We could fight a guerilla war succesfully IMO. Maybe not win outright, but at least drag it out (ie Vietnam)
Guerrilla war (insurgencies) aren't won by killing all of your enemy. We're a long way from mass warfare, e.g. Genghis Khan or George Patton.
Insurgencies are won by making the battle too expensive for your opposition to maintain the operation. It is FAR more expensive to guard 1,000 points, not knowing which will be hit, than it is to pick one and hit it. (Look at either the Transportation Security Administration, or Border Patrol, for an valid example of this in modern day real life - or even the "show up and write a report" disposition of all modern metropolitan police forces.
Once upon a time, not so long ago, 19 bad guys (
http://en.wikipedia.org/wiki/September_11_attacks) caused a wave of counter-events that have cost this country trillions of dollars.
A successful insurgency on home soil doesn't even have to involve bloodshed to be highly effective (although bloodshed increases the shock value; it is a sword without a hilt; dangerous to wield for both aggressor and defender, from a political cost standpoint). Well educated aggressors attacking infrastructure can carry exceptionally high costs from a political and economic standpoint. Oil / natural gas lines, electrical distribution, rail transportation, telecommunications.. all extremely vulnerable and ran through endless miles of unoccupied countryside.
Turn-cloak insurgents also can carry an extremely high cost even when they are located in relatively modest levels of security - E.g. Snowden, Manning.
Ultimately if you want to get a modern government to fail, you have to expense it in to a downward spiral until the government itself becomes too cumbersome to maintain. This holds true even if warfare is the method of causing the collapse.

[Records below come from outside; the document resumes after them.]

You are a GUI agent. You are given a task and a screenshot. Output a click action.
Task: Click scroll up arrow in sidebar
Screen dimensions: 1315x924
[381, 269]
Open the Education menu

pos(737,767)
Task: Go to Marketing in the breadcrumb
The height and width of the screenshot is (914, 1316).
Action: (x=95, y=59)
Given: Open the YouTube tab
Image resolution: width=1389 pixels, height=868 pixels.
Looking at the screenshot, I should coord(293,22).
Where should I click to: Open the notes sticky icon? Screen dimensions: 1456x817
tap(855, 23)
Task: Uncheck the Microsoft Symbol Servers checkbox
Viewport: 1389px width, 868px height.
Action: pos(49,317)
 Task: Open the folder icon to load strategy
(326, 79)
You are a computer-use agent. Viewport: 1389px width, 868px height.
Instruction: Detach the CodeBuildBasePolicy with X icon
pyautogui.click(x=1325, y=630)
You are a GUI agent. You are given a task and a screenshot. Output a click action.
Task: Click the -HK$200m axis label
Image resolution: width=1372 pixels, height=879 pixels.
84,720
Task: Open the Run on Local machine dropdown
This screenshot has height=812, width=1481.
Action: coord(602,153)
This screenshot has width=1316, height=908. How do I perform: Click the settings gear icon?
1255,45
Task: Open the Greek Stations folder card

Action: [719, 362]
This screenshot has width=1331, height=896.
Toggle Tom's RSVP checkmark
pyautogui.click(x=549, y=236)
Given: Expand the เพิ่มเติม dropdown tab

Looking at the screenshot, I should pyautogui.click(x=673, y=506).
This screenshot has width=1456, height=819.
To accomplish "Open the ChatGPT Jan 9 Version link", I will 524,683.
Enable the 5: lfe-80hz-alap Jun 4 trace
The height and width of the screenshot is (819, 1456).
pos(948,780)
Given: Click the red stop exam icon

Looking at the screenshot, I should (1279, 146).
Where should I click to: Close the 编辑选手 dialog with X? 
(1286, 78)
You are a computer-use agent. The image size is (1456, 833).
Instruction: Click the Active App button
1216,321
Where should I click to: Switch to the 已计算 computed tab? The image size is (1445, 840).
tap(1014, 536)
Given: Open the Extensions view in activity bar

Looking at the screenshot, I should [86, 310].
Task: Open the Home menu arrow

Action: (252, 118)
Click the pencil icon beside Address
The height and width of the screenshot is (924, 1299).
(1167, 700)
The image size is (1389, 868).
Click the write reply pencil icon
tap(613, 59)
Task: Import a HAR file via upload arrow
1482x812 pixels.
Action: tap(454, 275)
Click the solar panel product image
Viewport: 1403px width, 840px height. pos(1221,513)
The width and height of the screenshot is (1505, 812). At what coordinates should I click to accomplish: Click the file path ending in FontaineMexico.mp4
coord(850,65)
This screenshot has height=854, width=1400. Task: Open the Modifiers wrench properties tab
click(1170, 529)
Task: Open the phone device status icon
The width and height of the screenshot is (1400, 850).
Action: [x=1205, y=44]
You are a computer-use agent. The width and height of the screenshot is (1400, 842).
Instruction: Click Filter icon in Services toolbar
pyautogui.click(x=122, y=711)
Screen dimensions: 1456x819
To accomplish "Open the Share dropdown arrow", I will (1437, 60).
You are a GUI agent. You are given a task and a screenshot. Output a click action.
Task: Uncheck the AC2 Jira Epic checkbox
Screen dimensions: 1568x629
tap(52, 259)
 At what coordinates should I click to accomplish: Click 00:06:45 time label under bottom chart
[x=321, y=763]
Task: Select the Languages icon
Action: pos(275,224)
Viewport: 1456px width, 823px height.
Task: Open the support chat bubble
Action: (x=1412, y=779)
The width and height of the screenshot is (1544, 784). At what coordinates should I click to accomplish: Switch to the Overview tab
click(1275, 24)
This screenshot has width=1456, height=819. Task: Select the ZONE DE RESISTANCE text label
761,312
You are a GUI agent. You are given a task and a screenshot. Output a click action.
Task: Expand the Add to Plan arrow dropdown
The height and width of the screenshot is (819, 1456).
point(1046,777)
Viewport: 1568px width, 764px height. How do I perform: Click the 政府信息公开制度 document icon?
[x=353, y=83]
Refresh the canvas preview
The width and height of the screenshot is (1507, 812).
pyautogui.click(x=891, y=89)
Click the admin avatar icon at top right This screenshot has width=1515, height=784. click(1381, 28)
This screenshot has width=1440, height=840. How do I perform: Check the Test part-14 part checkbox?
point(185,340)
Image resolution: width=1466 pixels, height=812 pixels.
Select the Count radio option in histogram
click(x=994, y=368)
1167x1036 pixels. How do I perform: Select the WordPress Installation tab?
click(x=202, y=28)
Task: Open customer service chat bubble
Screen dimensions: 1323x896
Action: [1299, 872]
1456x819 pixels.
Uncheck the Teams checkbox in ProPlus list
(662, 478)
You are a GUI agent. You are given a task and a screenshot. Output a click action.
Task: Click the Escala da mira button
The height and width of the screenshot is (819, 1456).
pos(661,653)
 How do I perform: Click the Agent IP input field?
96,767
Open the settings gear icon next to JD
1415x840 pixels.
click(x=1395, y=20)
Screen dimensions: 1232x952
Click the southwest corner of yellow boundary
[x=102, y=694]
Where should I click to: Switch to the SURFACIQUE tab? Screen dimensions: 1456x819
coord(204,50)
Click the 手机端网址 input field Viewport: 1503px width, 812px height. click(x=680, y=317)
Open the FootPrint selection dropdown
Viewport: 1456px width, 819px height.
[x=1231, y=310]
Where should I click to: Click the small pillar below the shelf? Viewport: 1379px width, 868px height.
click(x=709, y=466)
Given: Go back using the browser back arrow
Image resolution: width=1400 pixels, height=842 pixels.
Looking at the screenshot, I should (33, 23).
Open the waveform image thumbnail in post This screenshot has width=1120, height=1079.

Warfare is expensive and will bankrupt the lessor power, eventually causing defeat.
Then you can have a non-violent victory once the government is bankrupt and form one which is more sensible. (
http://en.wikipedia.org/wiki/Civil_Disobedience_(Thoreau)). Over a century and a half ago, Thoreau postulated that if a sufficient amount of people stopped paying taxes it would force the government to a halt, bring all of the issues to a head, and force a change of power.
The alternative to that is to force the Government to expense itself to death - as you won't find enough traction in the anti-tax movement on a country this size to see his vision to fruition. The other end of the equation is more possible - force the government to spend far more money than they bring in on taxes until it collapses under it's own weight.
They are ALREADY doing that without any push from an insurgency of any sort. Imagine how rapidly it would decline if one were to begin in earnest?
Nay.. the next Revolution doesn't have to be fought with bullets, and smart bombs, and tanks, and jet fighters won't even factor in. The next revolution will begin when the government collapses under it's own weight. The next government that rises from the ashes, depends on who (or what) is in what positions of power when this happens. There will be a very large void, and it will be very chaotic, and blood will be shed by honest and evil, but something new will rise.
For better or worse? We can only wait and see.